**WHAT THIS TASK INVOLVES**
Retype, word for word, every line from the one holding "Task: Switch to the Libraries tab" through the one holding "Viewport: 1003px width, 422px height." in the entries below, both included, and only those lines.

[Stored items]
----

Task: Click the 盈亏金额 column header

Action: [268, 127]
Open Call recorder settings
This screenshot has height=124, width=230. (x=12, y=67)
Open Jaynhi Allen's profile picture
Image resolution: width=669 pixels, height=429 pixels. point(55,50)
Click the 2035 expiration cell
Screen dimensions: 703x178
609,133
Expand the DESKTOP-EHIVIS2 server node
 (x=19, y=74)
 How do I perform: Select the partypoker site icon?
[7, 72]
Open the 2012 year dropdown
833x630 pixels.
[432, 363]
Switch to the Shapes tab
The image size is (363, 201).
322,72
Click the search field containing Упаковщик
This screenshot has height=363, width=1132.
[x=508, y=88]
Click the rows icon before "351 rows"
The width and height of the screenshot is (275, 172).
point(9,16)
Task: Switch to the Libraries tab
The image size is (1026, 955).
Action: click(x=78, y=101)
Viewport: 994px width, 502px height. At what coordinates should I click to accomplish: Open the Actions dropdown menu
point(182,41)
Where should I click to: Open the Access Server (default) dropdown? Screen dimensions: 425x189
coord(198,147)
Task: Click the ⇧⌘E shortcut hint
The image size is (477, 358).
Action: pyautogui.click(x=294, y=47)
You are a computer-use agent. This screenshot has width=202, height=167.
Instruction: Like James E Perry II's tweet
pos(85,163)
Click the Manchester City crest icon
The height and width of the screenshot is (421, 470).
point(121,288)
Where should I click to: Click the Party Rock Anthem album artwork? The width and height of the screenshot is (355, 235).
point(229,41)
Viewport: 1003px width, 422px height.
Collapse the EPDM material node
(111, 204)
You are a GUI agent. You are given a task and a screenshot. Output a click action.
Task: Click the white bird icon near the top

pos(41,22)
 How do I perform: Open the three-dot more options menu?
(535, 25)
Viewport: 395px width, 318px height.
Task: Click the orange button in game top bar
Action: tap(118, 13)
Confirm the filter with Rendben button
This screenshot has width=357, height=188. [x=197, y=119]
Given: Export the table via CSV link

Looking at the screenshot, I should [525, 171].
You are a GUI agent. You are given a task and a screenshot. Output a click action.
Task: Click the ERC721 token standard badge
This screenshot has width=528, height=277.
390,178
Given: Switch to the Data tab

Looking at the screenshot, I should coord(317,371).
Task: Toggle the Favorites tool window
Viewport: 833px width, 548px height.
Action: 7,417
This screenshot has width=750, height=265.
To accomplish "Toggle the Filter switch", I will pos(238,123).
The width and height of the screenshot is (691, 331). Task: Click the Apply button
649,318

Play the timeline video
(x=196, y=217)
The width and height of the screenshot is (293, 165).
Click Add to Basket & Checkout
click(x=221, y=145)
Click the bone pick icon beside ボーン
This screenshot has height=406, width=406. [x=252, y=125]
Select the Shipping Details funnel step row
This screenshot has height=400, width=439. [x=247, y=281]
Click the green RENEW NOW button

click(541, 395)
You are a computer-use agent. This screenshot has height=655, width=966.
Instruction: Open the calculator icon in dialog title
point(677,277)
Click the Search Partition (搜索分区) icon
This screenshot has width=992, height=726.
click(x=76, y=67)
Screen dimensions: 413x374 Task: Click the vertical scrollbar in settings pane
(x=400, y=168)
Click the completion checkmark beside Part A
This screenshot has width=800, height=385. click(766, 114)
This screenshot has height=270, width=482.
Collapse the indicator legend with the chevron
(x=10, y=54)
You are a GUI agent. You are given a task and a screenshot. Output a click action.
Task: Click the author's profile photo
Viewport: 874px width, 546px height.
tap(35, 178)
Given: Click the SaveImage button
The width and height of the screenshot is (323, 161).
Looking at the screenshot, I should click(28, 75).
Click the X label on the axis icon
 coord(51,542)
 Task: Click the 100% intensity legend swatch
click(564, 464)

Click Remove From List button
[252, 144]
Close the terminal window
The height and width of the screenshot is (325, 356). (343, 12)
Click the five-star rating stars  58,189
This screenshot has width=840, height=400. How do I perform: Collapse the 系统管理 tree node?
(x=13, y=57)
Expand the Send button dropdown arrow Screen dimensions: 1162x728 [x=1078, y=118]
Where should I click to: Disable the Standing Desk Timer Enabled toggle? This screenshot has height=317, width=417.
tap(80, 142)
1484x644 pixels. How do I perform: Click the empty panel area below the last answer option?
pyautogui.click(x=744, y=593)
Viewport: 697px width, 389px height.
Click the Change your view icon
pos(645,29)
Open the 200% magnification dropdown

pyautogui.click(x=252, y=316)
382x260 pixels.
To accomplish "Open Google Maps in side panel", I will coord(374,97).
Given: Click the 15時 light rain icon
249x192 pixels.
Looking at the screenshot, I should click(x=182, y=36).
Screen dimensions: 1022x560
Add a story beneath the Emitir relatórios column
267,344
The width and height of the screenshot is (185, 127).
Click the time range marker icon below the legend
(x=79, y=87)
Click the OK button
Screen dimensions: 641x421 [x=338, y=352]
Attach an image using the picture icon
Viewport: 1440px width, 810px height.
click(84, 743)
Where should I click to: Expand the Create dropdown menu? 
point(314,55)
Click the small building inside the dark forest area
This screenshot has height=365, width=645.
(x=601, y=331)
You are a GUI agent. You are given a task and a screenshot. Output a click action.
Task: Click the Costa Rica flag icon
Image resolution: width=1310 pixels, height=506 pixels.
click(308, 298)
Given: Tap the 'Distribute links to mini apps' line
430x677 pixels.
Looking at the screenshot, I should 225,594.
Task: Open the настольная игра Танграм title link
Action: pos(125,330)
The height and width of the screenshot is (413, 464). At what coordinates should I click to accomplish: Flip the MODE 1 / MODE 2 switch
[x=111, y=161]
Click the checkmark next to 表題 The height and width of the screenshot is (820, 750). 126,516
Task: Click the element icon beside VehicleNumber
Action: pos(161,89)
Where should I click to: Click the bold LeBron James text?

----

**RESPONSE**
Task: Switch to the Libraries tab
The image size is (1026, 955).
Action: click(x=78, y=101)
Viewport: 994px width, 502px height. At what coordinates should I click to accomplish: Open the Actions dropdown menu
point(182,41)
Where should I click to: Open the Access Server (default) dropdown? Screen dimensions: 425x189
coord(198,147)
Task: Click the ⇧⌘E shortcut hint
The image size is (477, 358).
Action: pyautogui.click(x=294, y=47)
You are a computer-use agent. This screenshot has width=202, height=167.
Instruction: Like James E Perry II's tweet
pos(85,163)
Click the Manchester City crest icon
The height and width of the screenshot is (421, 470).
point(121,288)
Where should I click to: Click the Party Rock Anthem album artwork? The width and height of the screenshot is (355, 235).
point(229,41)
Viewport: 1003px width, 422px height.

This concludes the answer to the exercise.